IN THE SUPREME COURT OF
THE REPUBLIC OF VANUATU
(Civil Jurisdiction)

Civil Case No.1335 of 2016


BETWEEN:
LY NU LOUNG

Claimant


AND:
CHEN JINQIU

First Defendant


AND:
THE REPUBLIC OF VANUATU

Second Defendant


AND:
JEAN MARC PIERRE

Third Defendant


AND:
LOUNG FONG

Second Counter-Defendant


AND:
BRED BANK (VANUATU) LIMITED

Interested Party

Coram: Justice D. V. Fatiaki


Counsels: Mr. N. Morrison for the Claimant
Mr. R. Sugden for the First Defendant
Mr. H. Tabi for the State
Mr. A. Godden for JM Pierre
Mr. J. L. Napuati for Luong Fong

Mr. J. Malcolm for Bred Bank (no appearance)


Date of Ruling: 17 February 2017


RULING


  1. There is before the Court three (3) separate applications filed by the first defendant viz: (A) seeking the postponement of the trial dates fixed in the case; (B) leave to amend his pleadings; and (C) security for costs. The applications and supporting sworn statements were filed on 1st February 2017 (adjournment) and 08 February 2017 (leave to amend and security for costs).
  2. All three (3) applications were heard on 9 February 2017 and are opposed by counsel for the claimant.
(A) Application for leave to amend defence and counterclaim
  1. Rule 4.11 of the Civil Procedure Rules relevantly provides:

(1) A party may amend a statement of the case to:


(a) better identify the issues between the parties; or

(b) correct a mistake or defect; or

(c) provide better facts about each issue.


(2) The amendment may be made:

(a) with the leave of the court; and

(b) at any stage of the proceeding.


(1) In deciding whether to allow an amendment, the court must have regard to whether another party would be prejudiced in a way that cannot be remedied by:

(a) awarding costs; or

(b) extending the time for anything to be done; or

(c) adjourning the proceedings.”

+===+

▶ [Actions to take]
(A) According to the court ruling, on what date were all three applications heard?
(B) Please write out the court ruling again from the words "2. All three" through the words "about each issue.", switching "mistake" to "error".

+===+

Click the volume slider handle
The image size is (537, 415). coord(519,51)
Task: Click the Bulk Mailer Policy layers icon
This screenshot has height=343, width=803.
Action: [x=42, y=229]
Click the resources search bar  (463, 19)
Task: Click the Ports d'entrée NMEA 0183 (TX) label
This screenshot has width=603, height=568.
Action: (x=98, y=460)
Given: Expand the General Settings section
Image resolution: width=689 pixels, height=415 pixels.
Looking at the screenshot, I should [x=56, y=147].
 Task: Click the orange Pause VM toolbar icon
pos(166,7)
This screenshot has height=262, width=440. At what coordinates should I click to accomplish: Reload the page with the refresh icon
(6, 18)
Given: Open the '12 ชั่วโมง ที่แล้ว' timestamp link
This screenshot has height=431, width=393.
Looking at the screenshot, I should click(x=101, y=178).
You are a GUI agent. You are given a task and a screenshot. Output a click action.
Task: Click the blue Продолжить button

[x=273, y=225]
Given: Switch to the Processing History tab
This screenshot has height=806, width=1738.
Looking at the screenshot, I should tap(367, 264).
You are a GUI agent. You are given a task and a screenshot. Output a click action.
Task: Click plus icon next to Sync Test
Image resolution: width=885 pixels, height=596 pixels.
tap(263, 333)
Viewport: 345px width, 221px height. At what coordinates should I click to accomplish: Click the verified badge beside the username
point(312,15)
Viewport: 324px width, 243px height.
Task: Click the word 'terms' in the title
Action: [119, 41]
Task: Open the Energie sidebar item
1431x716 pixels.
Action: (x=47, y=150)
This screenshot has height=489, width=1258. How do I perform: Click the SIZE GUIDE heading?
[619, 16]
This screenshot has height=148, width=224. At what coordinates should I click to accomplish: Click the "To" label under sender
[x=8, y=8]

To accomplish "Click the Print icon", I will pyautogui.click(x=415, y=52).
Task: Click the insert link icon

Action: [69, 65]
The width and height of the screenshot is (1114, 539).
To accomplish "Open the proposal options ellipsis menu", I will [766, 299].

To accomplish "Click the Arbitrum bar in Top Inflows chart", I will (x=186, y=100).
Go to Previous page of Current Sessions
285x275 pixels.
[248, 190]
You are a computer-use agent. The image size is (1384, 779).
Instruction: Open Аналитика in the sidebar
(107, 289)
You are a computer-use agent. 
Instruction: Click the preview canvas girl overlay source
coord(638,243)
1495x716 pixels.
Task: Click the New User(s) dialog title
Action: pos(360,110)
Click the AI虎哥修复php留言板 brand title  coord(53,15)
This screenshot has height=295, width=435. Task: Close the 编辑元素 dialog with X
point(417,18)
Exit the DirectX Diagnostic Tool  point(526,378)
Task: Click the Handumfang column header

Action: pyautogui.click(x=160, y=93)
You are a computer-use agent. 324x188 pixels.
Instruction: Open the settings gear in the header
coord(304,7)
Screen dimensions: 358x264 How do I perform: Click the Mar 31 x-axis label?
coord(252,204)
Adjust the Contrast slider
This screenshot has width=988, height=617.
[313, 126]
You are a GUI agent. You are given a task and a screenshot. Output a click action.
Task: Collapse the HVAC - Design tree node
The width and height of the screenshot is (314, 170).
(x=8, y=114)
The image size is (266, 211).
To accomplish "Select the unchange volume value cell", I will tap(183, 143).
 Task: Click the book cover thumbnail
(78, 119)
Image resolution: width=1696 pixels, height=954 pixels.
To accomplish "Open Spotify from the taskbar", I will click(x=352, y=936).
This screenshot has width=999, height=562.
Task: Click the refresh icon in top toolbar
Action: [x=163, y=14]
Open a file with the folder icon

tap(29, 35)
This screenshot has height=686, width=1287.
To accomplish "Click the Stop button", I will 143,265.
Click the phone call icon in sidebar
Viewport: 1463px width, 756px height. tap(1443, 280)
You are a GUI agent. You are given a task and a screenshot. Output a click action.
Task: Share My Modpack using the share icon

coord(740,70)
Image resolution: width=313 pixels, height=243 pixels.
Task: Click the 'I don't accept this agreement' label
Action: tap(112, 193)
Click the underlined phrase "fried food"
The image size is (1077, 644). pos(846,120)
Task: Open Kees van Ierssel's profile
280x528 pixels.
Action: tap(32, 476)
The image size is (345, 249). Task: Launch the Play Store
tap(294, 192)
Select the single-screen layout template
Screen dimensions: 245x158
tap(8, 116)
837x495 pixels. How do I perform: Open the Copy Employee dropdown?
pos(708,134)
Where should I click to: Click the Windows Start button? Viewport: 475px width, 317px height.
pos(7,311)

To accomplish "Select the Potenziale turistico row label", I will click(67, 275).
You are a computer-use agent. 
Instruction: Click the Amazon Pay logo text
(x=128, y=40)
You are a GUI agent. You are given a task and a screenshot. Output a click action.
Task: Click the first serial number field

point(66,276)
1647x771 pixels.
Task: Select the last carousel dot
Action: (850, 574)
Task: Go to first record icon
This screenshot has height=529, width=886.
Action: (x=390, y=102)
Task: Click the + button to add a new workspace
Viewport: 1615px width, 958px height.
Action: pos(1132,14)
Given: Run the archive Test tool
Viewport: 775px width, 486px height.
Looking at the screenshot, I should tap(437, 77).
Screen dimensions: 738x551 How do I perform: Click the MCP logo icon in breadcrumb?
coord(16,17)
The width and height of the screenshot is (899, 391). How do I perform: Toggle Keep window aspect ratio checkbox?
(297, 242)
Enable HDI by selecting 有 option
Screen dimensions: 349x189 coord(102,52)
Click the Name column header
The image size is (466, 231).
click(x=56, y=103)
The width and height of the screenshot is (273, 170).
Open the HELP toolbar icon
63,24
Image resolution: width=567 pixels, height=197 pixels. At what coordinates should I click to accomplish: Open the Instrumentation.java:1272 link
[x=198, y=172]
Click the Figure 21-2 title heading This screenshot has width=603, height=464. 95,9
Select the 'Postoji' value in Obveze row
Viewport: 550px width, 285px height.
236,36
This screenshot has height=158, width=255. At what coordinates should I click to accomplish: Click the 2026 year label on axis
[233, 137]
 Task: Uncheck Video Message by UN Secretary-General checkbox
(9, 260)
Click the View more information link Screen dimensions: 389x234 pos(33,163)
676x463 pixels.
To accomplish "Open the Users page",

+===+

▶ [Problem solutions]
(A) 9 February 2017

(B)
2. All three (3) applications were heard on 9 February 2017 and are opposed by counsel for the claimant.
(A) Application for leave to amend defence and counterclaim
  1. Rule 4.11 of the Civil Procedure Rules relevantly provides:

(1) A party may amend a statement of the case to:


(a) better identify the issues between the parties; or

(b) correct a error or defect; or

(c) provide better facts about each issue.